BEGIN

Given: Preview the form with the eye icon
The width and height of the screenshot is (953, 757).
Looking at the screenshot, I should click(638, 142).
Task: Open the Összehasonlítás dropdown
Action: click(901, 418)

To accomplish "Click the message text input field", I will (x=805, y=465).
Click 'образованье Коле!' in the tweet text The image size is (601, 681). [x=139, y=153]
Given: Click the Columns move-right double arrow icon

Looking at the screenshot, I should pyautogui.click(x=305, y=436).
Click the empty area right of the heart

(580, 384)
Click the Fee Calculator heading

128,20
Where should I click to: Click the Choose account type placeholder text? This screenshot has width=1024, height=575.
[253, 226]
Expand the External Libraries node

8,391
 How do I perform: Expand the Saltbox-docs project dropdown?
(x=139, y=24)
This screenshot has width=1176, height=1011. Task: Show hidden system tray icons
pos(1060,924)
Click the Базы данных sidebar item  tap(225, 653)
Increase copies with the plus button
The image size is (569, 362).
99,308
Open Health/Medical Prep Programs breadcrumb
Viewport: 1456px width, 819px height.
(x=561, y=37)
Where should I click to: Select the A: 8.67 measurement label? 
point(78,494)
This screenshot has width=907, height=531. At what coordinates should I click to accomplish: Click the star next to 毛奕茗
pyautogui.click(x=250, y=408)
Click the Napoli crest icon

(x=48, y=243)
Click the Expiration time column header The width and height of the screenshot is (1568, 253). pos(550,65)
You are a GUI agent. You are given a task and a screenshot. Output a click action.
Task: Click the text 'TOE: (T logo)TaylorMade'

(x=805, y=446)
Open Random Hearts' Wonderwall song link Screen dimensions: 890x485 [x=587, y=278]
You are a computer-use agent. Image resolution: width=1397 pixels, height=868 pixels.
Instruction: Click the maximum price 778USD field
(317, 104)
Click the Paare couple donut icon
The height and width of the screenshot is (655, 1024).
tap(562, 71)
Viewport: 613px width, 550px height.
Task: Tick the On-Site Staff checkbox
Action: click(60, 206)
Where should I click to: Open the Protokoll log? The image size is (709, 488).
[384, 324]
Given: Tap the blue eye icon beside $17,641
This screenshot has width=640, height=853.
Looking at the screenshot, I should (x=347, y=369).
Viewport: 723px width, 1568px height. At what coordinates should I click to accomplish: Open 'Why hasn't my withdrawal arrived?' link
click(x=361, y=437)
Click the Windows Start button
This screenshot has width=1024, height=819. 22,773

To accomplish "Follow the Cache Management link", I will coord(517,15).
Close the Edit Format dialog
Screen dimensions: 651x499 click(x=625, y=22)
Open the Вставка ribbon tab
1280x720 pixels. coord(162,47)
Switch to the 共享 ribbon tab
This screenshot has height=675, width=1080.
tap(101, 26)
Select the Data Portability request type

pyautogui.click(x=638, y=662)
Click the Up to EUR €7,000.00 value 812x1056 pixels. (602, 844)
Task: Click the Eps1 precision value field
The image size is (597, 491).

END

**Work request**
Start with the line above that contains "Viewport: 1456px width, 819px height." and end with the line that contains "Open Random Hearts'". Write out those lines exactly, and only those.

**Result of the task**
Viewport: 1456px width, 819px height.
(x=561, y=37)
Where should I click to: Select the A: 8.67 measurement label? 
point(78,494)
This screenshot has width=907, height=531. At what coordinates should I click to accomplish: Click the star next to 毛奕茗
pyautogui.click(x=250, y=408)
Click the Napoli crest icon

(x=48, y=243)
Click the Expiration time column header The width and height of the screenshot is (1568, 253). pos(550,65)
You are a GUI agent. You are given a task and a screenshot. Output a click action.
Task: Click the text 'TOE: (T logo)TaylorMade'

(x=805, y=446)
Open Random Hearts' Wonderwall song link Screen dimensions: 890x485 [x=587, y=278]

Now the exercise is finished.